Hello, I have the following query that would execute almost instantly for various datasets (primarily using sqlite 3.28.0 on MacOS). But when switching to 3.33.0 or greater there is a very noticeable performance drop when running this query. Any ideas?

SELECT events.timestamp
FROM events
WHERE events.id IN (
  SELECT MIN(events.id) id
  FROM events
  INNER JOIN categories on (events.channel = categories.id)
  WHERE categories.name not in ("Lorem", "Ipsum")
UNION
  SELECT MAX(events.id) id
  FROM events
  INNER JOIN categories on (events.channel = categories.id)
  WHERE categories.name not in ("Lorem", "Ipsum")
);

For various reasons, there are no extra indexes on the tables in question.

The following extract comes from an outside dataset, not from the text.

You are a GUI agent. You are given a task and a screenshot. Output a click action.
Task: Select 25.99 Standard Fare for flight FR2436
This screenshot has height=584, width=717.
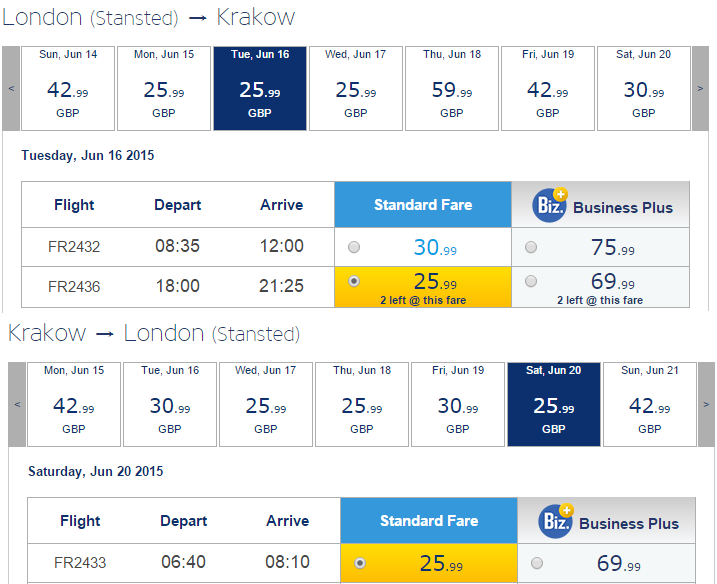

(2) By Richard Hipp (drh) on 2021-01-12 21:38:50 in reply to 1 [link] [source]

Do you have a schema? Maybe some sample data?

(3.1) By Dave Brent (davebrent) on 2021-01-12 21:56:31 edited from 3.0 in reply to 2 [link] [source]

My schema is

sqlite> .schema
CREATE TABLE IF NOT EXISTS "categories" (
        "id"    integer,
        "name"  text NOT NULL,
        PRIMARY KEY("id"),
        UNIQUE("name")
);
CREATE TABLE IF NOT EXISTS "labels" (
        "id"    integer,
        "name"  text NOT NULL,
        PRIMARY KEY("id"),
        UNIQUE("name")
);
CREATE TABLE IF NOT EXISTS "events" (
        "id"    integer,
        "label" integer NOT NULL,
        "channel"       integer NOT NULL,
        "process"       integer NOT NULL,
        "thread"        integer NOT NULL,
        "timestamp"     integer NOT NULL,
        "phase" text NOT NULL CHECK("phase" IN ('B', 'E', 'I', 'P')),
        PRIMARY KEY("id"),
        FOREIGN KEY("label") REFERENCES "labels"("id"),
        FOREIGN KEY("channel") REFERENCES "categories"("id"),
        FOREIGN KEY("process") REFERENCES "process"("id"),
        FOREIGN KEY("thread") REFERENCES "thread"("id")
);
CREATE TABLE IF NOT EXISTS "process" (
        "id"    integer,
        "pid"   integer NOT NULL,
        PRIMARY KEY("id"),
        UNIQUE("pid")
);
CREATE TABLE IF NOT EXISTS "thread" (
        "id"    integer,
        "tid"   integer NOT NULL,
        PRIMARY KEY("id"),
        UNIQUE("tid")
);

And Ive uploaded an example (trimmed down) database here https://filebin.net/ncwkgasmyau99waa

(4) By Richard Hipp (drh) on 2021-01-13 00:27:53 in reply to 3.1 [link] [source]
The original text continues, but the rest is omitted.